There are two ways to connect models in superduperdb:

  • via interdependent Listeners
  • via the Graph component

In both cases, the first step is define the computation graph using a simple formalism.

Building a computation graph​

Here is an example of building a graph with 3 members:

from superduperdb.components.graph import document_node
from superduperdb import ObjectModel

m1 = ObjectModel('m1', object=lambda x: x + 1)
m2 = ObjectModel('m2', object=lambda x: x + 2)
m3 = ObjectModel('m3', object=lambda x, y: x * y)

input = document_node('x1', 'x2')

# `outputs` specifies in which field the outputs will be cached/ saved
out1 = m1(x=input['x1'], outputs='o1')
out2 = m2(x=input['x2'], outputs='o2')
out3 = m3(x=out1, y=out2, outputs='o3')

The variable out3 now contains the computation graph in out3.parent_graph.
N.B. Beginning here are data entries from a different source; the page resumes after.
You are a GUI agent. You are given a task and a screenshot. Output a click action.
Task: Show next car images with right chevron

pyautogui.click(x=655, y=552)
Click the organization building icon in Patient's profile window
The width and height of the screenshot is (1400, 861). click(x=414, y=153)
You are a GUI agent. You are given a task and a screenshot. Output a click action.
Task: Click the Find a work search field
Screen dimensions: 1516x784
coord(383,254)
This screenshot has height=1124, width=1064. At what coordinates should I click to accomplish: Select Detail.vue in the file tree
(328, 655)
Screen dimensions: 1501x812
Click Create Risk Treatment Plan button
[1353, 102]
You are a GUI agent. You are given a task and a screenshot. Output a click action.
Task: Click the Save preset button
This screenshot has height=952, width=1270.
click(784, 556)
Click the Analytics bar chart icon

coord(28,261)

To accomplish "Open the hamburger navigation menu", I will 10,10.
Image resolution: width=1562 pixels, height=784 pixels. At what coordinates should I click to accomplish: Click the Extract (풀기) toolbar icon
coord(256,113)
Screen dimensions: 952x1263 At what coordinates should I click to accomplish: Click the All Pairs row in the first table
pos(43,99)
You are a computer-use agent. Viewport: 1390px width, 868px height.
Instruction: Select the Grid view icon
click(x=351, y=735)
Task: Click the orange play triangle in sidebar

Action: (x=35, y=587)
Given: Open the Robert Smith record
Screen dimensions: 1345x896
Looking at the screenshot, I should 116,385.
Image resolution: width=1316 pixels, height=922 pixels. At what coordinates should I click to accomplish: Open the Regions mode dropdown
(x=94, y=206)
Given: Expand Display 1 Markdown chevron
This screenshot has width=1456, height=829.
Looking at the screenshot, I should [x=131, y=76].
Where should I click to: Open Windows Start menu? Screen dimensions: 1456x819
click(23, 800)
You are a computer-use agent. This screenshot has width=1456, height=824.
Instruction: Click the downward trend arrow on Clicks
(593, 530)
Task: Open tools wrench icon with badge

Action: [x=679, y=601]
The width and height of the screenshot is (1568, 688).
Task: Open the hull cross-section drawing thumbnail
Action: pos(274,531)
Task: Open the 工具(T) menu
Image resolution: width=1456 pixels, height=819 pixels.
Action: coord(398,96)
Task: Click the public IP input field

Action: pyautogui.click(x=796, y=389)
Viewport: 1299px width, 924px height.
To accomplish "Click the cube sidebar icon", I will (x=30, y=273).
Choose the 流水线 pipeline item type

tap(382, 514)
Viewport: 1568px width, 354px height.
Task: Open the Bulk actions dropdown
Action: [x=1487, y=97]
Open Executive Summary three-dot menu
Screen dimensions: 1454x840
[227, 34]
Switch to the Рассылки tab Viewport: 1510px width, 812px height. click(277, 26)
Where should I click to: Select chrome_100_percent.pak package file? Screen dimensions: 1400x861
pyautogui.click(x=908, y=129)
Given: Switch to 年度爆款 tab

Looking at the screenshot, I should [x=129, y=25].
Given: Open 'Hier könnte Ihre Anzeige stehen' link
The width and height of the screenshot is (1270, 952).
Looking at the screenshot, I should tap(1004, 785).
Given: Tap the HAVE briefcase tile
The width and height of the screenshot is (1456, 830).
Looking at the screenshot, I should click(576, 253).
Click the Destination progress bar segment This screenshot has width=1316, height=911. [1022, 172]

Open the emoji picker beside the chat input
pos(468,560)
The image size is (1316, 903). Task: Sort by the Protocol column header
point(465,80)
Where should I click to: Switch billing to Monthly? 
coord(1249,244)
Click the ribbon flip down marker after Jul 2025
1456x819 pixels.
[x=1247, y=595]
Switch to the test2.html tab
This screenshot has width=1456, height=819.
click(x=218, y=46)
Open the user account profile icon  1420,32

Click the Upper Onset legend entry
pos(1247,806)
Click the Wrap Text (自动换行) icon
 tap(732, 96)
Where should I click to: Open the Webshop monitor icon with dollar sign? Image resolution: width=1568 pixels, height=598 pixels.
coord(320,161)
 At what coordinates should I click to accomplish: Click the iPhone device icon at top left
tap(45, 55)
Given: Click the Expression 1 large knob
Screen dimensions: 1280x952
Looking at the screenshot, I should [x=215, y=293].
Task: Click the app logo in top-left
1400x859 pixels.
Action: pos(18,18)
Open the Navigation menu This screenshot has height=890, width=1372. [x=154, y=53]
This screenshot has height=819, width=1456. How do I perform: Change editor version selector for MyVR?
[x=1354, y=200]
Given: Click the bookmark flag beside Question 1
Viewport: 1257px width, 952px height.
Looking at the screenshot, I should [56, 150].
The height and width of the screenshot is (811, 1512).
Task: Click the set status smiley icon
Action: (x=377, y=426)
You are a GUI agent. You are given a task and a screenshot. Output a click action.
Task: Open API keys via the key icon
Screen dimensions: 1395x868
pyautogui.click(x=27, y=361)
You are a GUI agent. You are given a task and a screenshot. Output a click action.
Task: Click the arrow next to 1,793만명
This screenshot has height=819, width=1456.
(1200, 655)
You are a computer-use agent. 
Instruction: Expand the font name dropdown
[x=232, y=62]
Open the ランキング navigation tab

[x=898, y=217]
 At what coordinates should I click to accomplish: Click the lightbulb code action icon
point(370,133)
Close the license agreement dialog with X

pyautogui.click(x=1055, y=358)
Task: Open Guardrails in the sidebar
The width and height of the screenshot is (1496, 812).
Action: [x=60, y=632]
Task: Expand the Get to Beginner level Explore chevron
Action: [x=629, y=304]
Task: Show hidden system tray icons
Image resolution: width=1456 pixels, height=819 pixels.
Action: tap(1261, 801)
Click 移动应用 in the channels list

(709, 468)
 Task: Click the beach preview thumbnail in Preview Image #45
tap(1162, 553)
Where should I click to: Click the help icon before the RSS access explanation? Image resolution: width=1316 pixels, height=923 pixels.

In order to use this graph, developers may choose between creating a Model instance which passes inputs recursively through the graph:

>>> graph_model = out3.to_graph('my_graph_model')
>>> graph_model.predict({'x1': 1, 'x2': 2})
6

and creating a Stack of Listener instances which can be applied with db.apply where intermediate outputs are cached in db.databackend. The order in which these listeners are applied respects the graph topology.